Fred Marsh, retired chemist and member of Corrales Residents for Clean Air and Water, responds:

"Mr. Bartlit recently attempted to defend his support of Green Zia Awards for Intel at a time when a large majority of the 600 respondents to the Corrales Health Survey were reporting pollution-related illnesses."

"Mr. Bartlit wrote, "progress is measured in lower emissions." These words justify why Intel should be disqualified from even being considered for such an award."

"Intel's claims of lower emissions are calculated, not measured. And on the rare occasions when actual measurements are made, such as the 4th quarter of 2003, the release of carbon tetrachloride was measured to 1.4 tons. Yet, Intel reported their calculated value of zero for the carcinogenic compound."

"When actual measurements were made on Intel property by TRC during an unusually low-production month, many toxic chemicals were found at levels as high as hundreds of times above safe level."

"Even the NM Environment Department, who gave Intel the "bust-proof" permit they demanded, cited Intel for ten violations due to Intel's systematic exclusion of RTO downtimes when actual measurements were made. (This is important because emissions are at least 20 times higher during RTO downtimes.)"

"Unlike Mr. Bartlit, I'm unwilling to accept Intel's unsupported, fictitious calculations.
Just as the IRS was unwilling to accept Intel's $600 million underpayment of its income tax. Just as Standard and Poor's exposed Intel's four-fold overstatement of its earnings in an attempt to inflate the stock price..."

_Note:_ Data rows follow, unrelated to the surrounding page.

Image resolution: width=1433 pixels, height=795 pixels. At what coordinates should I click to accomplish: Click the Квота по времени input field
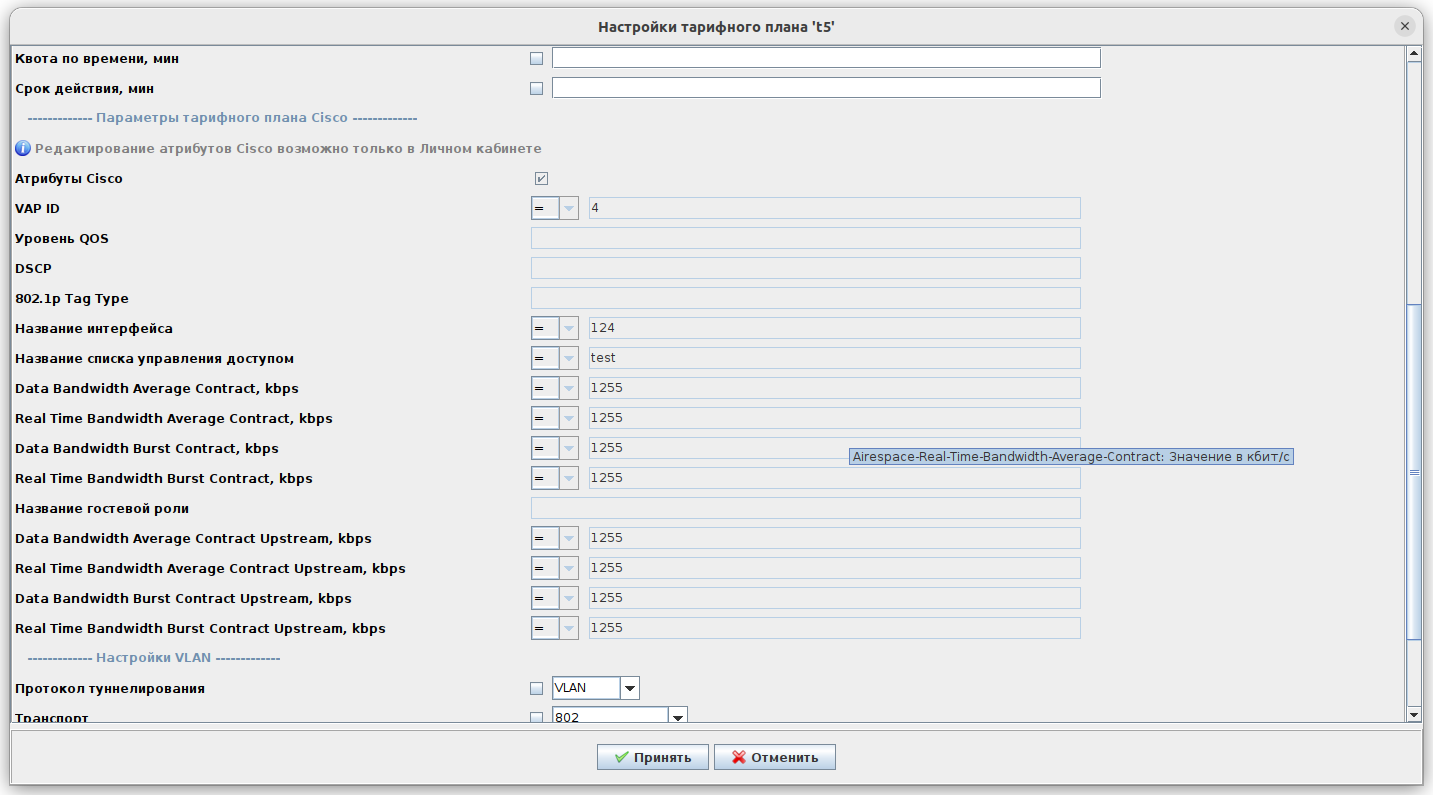[825, 58]
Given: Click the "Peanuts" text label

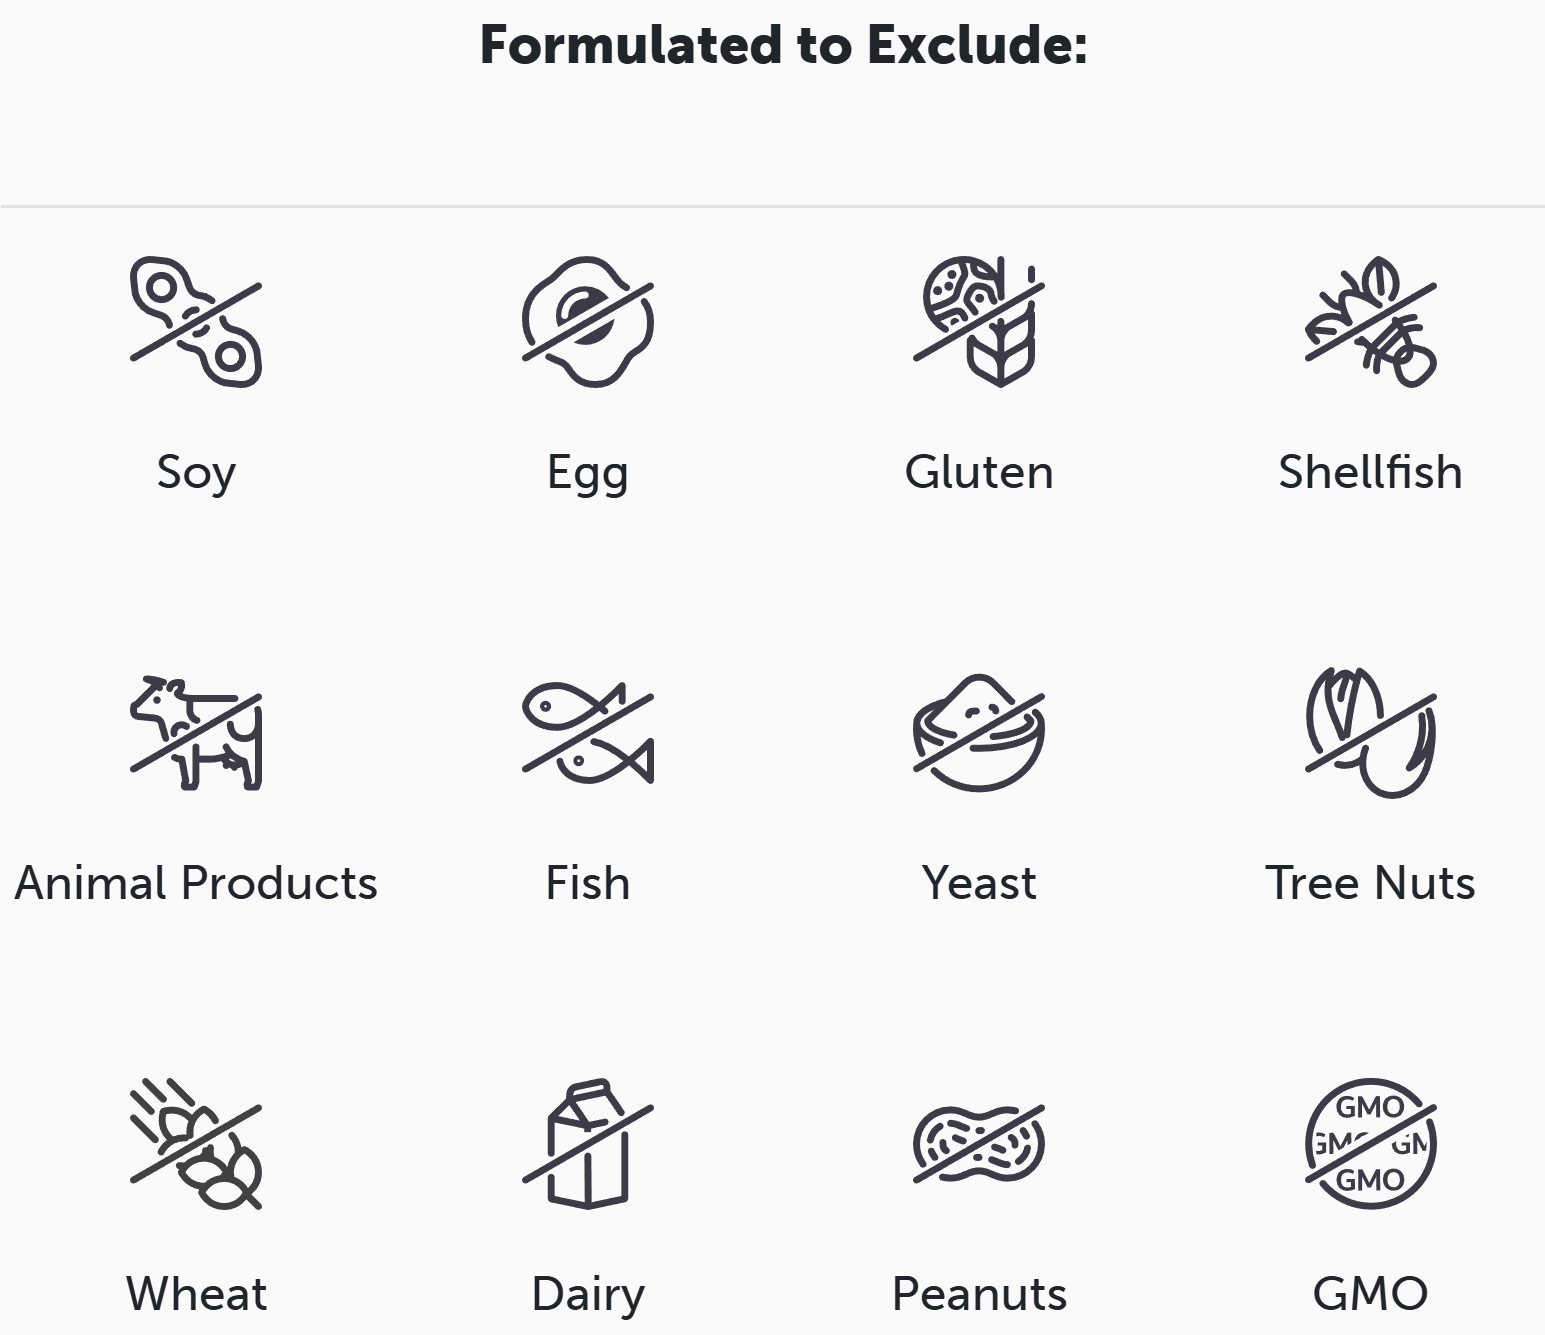Looking at the screenshot, I should (979, 1294).

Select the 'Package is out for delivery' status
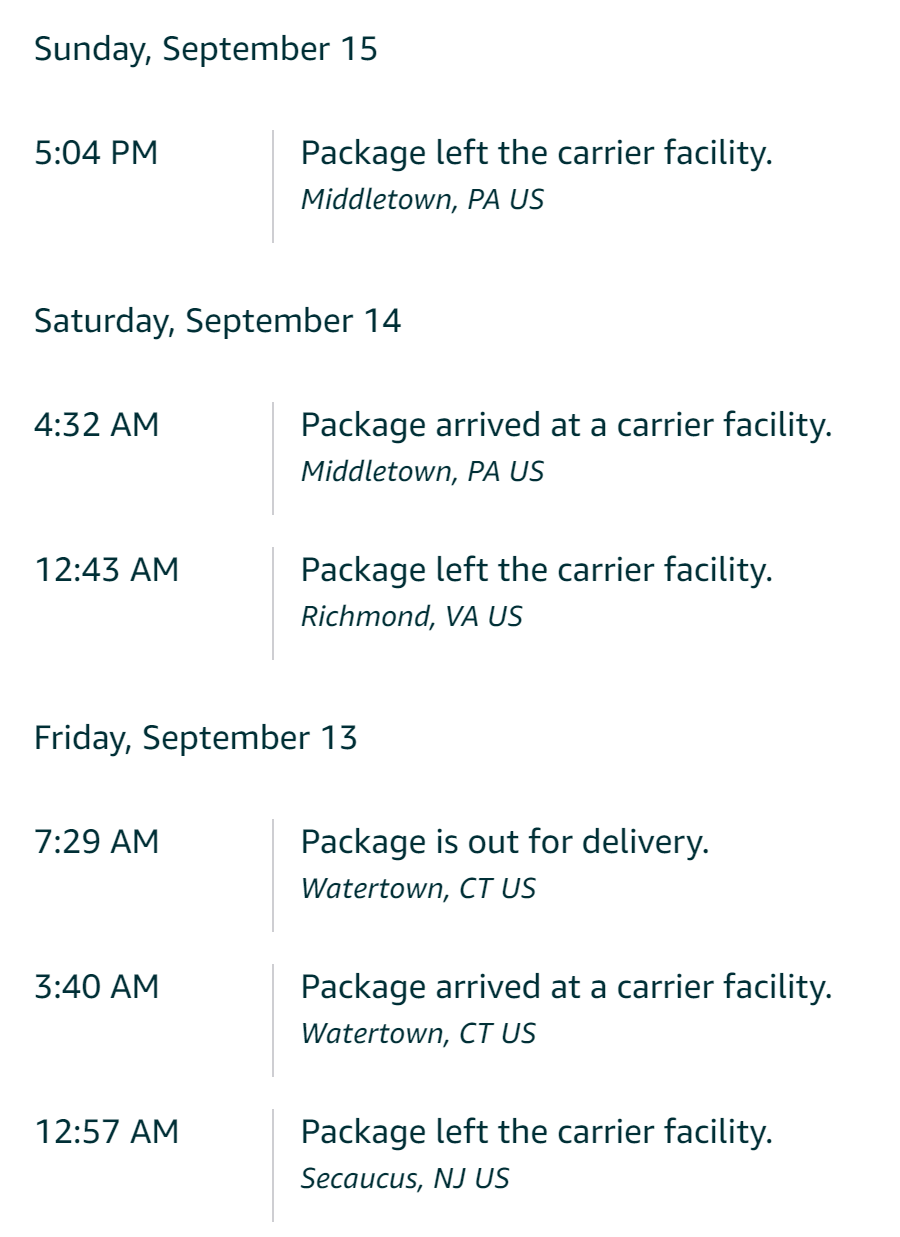coord(505,842)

"Mr. Bartlit also wrote, "The Green Zia awards given at all levels require a corporate commitment to continuous improvement." Unfortunately, Intel's commitment has been to misleading the public with phony calculations while it continues to release hazardous amounts of toxic chemicals."

"When two Intel employees tried to implement "continuous improvement" by advocating needed repairs to abatement equipment, they lost their jobs for doing so."

"Intel might qualify for a Liar's Club award for its Enron-style calculations; however, giving Intel an award for "environmental excellence: is an unusually blatant example of a political payoff."